The ensemble consists of incomparable musicians Michael Dussek (piano), Paul Manley (violin) and Andrew Fuller (cello) who have been playing together since 1986. They have performed at major festivals at home and abroad, and appeared in two TV series entitled Music in Mansions for ITV (Meridian). Commissions have included works by Gavin Bryars, Phillip Glass, Malcolm Lipkin and Paul Patterson which have been performed on the South Bank and the Wigmore Hall. Performances abroad have included concerts at the Vasto, Parma, Emilia Romagna and Sadurano Festivals in Italy at the Almera Festival in the Netherlands and at the Ljubljana International Music Festival.
In a slight change to the order of the written programme, the trio began with Joseph Haydn’s Piano Trio in G Major, also known as the Gypsy Rondo. The composer wrote some three dozen piano trios, including one fascinating example with two obbligato horns. The ‘Gypsy Rondo’ was composed in England in 1795, shortly before he returned home after his second extended visit to London. Haydn‘s trios were always piano-based, though the strings won ever-greater independence in the later works. Haydn is known to have appreciated English piano makers. On 27 April 1792 the Morning Herald published an open letter from him in which he describes Charles Clagget‘s pianos as ‘perfect instruments’.

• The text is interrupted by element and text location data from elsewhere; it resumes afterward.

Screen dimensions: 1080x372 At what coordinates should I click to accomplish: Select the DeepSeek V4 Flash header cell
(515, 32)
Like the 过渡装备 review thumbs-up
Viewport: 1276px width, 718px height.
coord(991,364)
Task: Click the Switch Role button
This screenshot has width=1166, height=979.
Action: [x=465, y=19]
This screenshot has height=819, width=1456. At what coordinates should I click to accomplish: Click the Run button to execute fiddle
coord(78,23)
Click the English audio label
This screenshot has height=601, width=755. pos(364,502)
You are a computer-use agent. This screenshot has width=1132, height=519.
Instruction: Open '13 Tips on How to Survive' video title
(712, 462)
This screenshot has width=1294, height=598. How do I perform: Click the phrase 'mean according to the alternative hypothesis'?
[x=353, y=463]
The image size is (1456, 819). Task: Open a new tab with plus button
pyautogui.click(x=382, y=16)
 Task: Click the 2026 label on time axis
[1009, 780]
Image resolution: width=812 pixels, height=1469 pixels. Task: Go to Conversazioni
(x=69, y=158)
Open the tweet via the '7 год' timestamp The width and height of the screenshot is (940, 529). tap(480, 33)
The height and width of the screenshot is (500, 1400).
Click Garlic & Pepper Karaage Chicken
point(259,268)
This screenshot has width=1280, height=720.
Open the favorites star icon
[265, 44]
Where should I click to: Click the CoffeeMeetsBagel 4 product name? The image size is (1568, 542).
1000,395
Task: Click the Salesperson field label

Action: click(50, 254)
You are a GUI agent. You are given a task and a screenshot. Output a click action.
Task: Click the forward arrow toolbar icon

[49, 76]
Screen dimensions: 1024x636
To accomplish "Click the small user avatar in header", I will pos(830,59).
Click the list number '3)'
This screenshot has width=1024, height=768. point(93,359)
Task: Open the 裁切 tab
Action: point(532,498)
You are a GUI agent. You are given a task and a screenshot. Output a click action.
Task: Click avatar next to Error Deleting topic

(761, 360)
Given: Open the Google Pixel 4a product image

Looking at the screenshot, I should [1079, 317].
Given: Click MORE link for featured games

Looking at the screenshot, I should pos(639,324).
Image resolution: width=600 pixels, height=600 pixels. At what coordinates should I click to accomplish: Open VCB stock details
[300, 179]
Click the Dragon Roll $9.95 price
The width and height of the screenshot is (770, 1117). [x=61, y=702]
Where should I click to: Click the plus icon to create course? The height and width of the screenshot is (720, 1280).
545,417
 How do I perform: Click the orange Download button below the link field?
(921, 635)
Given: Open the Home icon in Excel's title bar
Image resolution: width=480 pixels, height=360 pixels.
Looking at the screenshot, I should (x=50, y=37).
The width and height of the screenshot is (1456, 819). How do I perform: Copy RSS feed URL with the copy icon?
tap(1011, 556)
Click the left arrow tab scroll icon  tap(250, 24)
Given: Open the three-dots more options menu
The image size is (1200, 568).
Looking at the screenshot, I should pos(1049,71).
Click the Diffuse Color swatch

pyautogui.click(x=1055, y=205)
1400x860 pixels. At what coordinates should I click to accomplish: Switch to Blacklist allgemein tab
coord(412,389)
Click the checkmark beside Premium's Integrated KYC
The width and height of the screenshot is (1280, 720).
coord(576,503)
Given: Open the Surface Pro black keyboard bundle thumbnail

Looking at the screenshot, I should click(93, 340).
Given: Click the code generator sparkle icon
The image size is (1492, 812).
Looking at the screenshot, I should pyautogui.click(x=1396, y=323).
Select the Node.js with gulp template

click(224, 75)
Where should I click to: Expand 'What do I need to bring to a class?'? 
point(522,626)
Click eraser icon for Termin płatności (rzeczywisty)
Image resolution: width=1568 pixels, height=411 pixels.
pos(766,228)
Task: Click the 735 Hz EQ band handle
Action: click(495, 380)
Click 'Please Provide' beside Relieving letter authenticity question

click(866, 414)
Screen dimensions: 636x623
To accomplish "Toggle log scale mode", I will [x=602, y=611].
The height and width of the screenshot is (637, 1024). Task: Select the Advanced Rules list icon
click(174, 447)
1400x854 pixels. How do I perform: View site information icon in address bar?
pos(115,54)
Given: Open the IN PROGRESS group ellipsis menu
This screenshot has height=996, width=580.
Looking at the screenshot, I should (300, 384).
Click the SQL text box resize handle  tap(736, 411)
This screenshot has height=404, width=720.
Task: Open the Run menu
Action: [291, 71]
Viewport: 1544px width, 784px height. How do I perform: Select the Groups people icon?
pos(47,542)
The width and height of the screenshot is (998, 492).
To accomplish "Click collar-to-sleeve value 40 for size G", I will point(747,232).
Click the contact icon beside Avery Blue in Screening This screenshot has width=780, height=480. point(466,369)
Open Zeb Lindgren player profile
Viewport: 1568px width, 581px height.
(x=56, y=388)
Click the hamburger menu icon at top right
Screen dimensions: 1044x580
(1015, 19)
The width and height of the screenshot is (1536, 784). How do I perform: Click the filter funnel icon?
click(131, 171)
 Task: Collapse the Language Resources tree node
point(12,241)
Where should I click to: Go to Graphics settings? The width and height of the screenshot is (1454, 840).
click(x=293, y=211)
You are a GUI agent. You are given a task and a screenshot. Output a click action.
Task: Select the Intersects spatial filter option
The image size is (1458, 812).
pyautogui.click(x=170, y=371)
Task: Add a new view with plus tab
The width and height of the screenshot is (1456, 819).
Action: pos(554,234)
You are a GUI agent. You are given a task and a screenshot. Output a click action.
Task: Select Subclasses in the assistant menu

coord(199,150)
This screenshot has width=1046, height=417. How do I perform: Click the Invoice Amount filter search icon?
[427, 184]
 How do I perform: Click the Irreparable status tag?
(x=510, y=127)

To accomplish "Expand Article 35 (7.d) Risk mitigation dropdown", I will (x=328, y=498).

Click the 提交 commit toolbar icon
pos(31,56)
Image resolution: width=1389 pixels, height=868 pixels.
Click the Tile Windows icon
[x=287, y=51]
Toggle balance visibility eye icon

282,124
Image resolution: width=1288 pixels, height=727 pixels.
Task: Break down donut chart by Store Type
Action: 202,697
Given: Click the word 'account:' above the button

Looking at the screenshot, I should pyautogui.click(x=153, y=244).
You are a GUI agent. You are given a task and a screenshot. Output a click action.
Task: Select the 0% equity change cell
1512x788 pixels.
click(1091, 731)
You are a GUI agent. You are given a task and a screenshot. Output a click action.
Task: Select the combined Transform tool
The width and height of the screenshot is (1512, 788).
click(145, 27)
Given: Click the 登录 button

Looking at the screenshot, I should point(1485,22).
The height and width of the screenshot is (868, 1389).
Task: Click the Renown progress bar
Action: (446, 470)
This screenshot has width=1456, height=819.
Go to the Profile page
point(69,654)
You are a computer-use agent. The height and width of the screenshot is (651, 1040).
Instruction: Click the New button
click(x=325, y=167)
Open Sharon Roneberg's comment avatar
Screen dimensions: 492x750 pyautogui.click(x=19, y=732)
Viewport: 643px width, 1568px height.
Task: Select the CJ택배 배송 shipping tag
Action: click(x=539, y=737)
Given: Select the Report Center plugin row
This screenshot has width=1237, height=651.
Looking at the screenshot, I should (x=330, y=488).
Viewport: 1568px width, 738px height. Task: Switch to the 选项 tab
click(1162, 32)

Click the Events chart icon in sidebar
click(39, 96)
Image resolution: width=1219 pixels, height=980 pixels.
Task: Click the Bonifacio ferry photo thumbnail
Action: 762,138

The piece opens with a set of variations on a tender theme with delicate chromatic harmonies, the variations alternating between major and minor modes. The slow movement, in the totally unexpected key of E major, is nevertheless peaceful and has a simplicity that only the greatest composers can achieve. Finally comes the riotous gypsy movement. Research has spared no effort to trace the original melodies, with some success. Haydn would have heard gypsy music from visiting bands, one of which can be seen in a 1791 engraving of Eszterháza castle. Their intoxicating music was used (assisted by the local Tokay wine) to entice illiterate peasants into putting their mark on a paper conscripting them into the army.
Next, Primavera moved into a more atmospheric piece, Ludwig van Beethoven’s Piano Trio in D Major, known as The Ghost. It was written in 1808, immediately after the Symphony No.6 (the ‘Pastoral’). The measured tread of the slow movement is in extreme contrast to the high speed and drama of the outer movements. The strings manfully hold their own, often sandwiched between the extreme span of the piano part, as in the opening. The music is extraordinarily virile for the pre-Viagra era and its slow eeriness has links to the witches scene in Shakespeare’s Macbeth, a composition which he intended but never completed.
The trio finished their set with the Mozart-Adagio for Piano Trio by Arvo Pärt, an arrangement written in 1992. It is dedicated to the memory of the Russian violinist Oleg Kagan, who died in 1990 at the age of 43. It is based on the slow movement of Mozart’s Piano Sonata in F, K280 (189e). Pärt adds characterfully to Mozart’s harmonies in accordance with the principles of tintinnabuli. This was a compositional technique which he himself devised, combining a melody in one part with fixed notes of the triad in another. The clashes reveal Mozart in 20th century costume.
We look forward to welcoming Primavera back to the School of Music and Performing Arts again next year!